Un texte de Raphaël Bouvier-Auclair

De tout le scandale des dépenses au Sénat, le cas de Mike Duffy a clairement été le plus médiatisé. Le sénateur, ancienne étoile des troupes conservatrices à la chambre haute, fait face à 31 chefs d'accusation de fraude, d'abus de confiance et de corruption.

Pendant son plaidoyer final, l'avocat de Mike Duffy, Donald Bayne, a affirmé que son client était innocent sur toute la ligne. 

Selon la défense, le sénateur s'est fait imposer le remboursement de ses dépenses injustifiées par l'ancien chef de cabinet de Stephen Harper. 

Toujours selon l'avocat, Mike Duffy n'a pas mal agi en touchant des dizaines de milliers de dollars en allocation de logement.
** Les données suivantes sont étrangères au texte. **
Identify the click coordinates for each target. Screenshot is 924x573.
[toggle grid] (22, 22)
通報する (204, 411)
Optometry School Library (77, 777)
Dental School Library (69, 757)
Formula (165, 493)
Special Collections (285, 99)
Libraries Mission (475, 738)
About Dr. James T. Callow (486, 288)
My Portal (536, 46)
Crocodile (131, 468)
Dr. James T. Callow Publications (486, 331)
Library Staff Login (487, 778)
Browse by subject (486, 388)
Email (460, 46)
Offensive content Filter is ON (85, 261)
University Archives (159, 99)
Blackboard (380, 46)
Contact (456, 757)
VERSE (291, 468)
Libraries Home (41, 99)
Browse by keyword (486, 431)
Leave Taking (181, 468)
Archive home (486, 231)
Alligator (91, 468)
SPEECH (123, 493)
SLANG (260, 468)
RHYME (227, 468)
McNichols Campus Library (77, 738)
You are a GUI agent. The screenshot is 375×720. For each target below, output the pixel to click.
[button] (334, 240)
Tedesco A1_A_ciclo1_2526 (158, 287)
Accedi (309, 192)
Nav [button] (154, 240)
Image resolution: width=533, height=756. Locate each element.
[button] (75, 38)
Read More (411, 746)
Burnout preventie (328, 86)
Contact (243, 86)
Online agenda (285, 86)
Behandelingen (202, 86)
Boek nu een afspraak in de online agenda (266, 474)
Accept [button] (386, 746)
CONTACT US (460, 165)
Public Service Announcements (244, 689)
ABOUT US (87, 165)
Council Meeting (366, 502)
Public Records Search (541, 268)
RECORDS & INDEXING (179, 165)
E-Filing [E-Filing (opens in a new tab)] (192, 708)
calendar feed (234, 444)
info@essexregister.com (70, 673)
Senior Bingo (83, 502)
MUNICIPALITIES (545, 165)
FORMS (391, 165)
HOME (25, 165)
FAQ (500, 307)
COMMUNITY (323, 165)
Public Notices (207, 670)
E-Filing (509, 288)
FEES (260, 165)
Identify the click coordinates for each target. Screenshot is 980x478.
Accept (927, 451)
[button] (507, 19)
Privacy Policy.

Le sénateur a déclaré que sa résidence principale était à l'Île-du-Prince-Édouard, alors qu'il vivait dans la région d'Ottawa depuis des dizaines d'années. 

Donald Bayne avance également que son client n'est pas coupable d'avoir utilisé des fonds publics pour des voyages à des fins personnelles ou partisanes.

Selon la défense, la faute est attribuable au manque de clarté dans les règles du Sénat.

La stratégie de Donald Bayne est suivie de près par l'avocat du sénateur Patrick Brazeau. Son client devra subir un procès, probablement en 2017. Dans son cas, il est aussi question d'allocations liées au logement. 

La GRC s'intéresse au procès

Au palais de justice d'Ottawa, un agent de la Gendarmerie royale du Canada a assisté au procès de Mike Duffy. Il faut dire que d'autres sénateurs sont dans la mire des autorités et que le procès Duffy pourrait influencer le travail de la police. Mais lorsque questionné sur le dossier mardi, le commissaire de la GRC, Bob Paulson, a préféré ne pas commenter.

Des sénateurs veulent passer à autre chose

Certains membres de la chambre haute ne cachent pas leur volonté de tourner la page sur l'épisode Duffy. « C'est certain que tous les sénateurs ont très hâte que cela soit derrière nous et qu'on travaille avec des règles claires », a dit le sénateur indépendant Pierre-Hugues Boisvenu.

Au cours des dernières années, des modifications ont été apportées aux règles du Sénat pour éviter qu'un scénario semblable à celui de Mike Duffy ne se reproduise. 

N'empêche certains croient que malgré les efforts, la réputation de la chambre haute a été entachée.

Pour Pierre-Hugues Boisvenu, il faudra constamment continuer de mettre à jour les règlements du Sénat. « C'est un peu comme le Code criminel. Même si on a un Code qui est parfait, il y a toujours des gens qui vont réussir à passer par une craque quelque part », explique-t-il.

Au cours des prochaines semaines, des détails pourraient être dévoilés par le Comité permanent de la régie interne, des budgets et de l'administration du Sénat sur l'adoption d'un nouveau modèle de divulgation des dépenses.